Rosen und ‚Saublumen‘

Rosen und Saublumen
Es war einmal ein Mönch, der wollte in einem Kloster einen Rosengarten anlegen. Doch als die Rosen austrieben, wucherte überall dazwischen Löwenzahn. Er probierte alles, um den Löwenzahn loszuwerden, aber ohne Erfolg. Schliesslich ging er den ganzen Weg zu Fuss bis in die Hauptstadt, um beim Gärtner am Palast des Bischofs vorzusprechen. Der weise alte Mann schlug eine Vielzahl von Mitteln vor, um den Löwenzahn auszurotten, aber der Mönch hatte sie schon alle vergeblich ausprobiert. Eine Weile sassen sie schweigend zusammen, bis am Ende der Hofgärtner den Mönch anschaute und sagte: „Nun, dann schlage ich dir vor, du lernst den Löwenzahn zu lieben!“

Jedes Jahr erinnert mich der Löwenzahn (in meinem Dialekt Saublumen) in meinem Garten daran, dass es auch in mir Eigenschaften gibt, die ich am liebsten ausreissen möchte. Es geht mir dabei aber wie dem Mönch: Wenn ich es versuche, wuchert dennoch alles weiter und dringt umso kräftiger an die Oberfläche. So ist mir der Löwenzahl ein Symbol dafür geworden, dass wir unsere Schattenseiten nicht verdrängen sollten. Wir sollten sie vielmehr annehmen und ihnen eine Existenzberechtigung im Garten unserer Seele geben.
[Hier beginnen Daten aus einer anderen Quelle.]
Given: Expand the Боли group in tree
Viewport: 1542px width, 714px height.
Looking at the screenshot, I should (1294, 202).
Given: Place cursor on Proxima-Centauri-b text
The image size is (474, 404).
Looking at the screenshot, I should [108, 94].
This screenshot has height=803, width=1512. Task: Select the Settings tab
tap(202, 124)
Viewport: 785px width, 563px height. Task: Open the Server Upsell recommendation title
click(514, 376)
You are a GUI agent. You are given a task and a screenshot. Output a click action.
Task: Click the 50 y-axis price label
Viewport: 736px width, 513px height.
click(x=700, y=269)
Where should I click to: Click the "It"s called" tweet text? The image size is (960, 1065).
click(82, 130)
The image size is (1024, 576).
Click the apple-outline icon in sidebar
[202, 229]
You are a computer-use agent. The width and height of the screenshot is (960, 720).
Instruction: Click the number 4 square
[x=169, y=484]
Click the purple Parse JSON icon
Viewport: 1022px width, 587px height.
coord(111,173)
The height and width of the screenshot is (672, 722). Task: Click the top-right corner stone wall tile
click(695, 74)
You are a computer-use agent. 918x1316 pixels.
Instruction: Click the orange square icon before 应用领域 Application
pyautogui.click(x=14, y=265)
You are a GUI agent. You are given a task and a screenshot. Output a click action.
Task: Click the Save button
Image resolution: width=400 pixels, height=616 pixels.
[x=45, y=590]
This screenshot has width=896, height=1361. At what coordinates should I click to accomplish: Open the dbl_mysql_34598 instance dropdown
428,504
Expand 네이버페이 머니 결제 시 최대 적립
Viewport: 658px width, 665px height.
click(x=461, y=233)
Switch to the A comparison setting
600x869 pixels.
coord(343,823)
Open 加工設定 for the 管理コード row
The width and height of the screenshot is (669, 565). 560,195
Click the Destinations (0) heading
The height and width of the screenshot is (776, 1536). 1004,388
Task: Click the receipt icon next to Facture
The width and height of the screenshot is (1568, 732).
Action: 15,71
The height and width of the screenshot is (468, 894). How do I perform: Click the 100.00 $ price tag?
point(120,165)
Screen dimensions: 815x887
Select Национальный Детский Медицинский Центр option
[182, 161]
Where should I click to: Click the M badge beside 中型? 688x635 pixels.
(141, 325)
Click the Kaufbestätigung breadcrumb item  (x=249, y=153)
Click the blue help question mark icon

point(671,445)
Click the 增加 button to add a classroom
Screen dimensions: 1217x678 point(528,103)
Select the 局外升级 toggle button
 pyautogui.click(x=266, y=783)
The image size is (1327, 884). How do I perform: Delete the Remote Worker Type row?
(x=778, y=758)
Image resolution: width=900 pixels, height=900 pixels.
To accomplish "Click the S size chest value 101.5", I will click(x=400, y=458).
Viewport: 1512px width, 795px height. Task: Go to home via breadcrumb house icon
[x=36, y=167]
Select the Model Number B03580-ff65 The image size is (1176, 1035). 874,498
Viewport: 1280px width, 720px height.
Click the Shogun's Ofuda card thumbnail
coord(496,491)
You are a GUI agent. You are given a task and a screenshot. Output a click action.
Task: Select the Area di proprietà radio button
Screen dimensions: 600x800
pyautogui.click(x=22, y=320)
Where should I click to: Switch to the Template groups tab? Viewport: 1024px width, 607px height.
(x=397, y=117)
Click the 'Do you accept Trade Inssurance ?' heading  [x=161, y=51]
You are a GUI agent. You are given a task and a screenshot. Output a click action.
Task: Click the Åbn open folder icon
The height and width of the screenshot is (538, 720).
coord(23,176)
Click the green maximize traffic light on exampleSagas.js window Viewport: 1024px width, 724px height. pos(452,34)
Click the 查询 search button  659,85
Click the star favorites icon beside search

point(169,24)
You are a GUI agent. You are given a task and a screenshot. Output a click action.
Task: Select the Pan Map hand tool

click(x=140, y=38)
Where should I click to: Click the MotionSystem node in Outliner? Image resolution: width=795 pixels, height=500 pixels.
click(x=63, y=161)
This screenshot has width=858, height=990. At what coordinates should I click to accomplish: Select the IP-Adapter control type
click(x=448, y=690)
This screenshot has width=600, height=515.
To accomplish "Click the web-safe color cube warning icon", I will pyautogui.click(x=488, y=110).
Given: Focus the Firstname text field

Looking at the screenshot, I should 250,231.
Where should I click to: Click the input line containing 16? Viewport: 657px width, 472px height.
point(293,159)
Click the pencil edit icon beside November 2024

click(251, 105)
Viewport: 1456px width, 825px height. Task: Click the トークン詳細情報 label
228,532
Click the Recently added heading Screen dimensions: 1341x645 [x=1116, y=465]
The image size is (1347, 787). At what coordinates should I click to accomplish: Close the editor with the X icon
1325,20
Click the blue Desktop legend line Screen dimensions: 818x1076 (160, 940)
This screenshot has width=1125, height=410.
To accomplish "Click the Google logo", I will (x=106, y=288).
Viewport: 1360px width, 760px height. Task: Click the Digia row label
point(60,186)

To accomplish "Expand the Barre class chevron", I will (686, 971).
Sich selbst anzunehmen mit Stärken und Schwächen, ist aber gar nicht so einfach, wenn eine innere Stimme permanent zu uns sagt: „Streng dich mehr an, dann bist du vielleicht gut genug“… oder: „Du bist nicht gut genug, solange du…“ Diese oder ähnliche Sätze könnten wir versuchsweise mit anderen ersetzen wie: „Jeder Mensch hat Schattenseiten, auch ich. Dadurch kann ich viel lernen.“ Der derbe Löwenzahn neben der edlen duftenden Rose? Beide Pflanzen haben etwas gemeinsam: Ihre Zähigkeit und ihre Lebenskraft. Wenn es uns gelingt, dass wir unsere Licht- und Schattenseiten liebend annehmen können, gewinnen wir dadurch auch eine besondere Lebenskraft. Denn, wer seine Schwächen annehmen und zu ihnen stehen kann, blickt auch mit mehr Milde und Verständnis auf andere.

So werden wir gerade durch unsere Schwächen erst reif und erlangen so eine besondere Würde und innere Kraft. In dieser Haltung kommt wahre menschliche Grösse zum Ausdruck.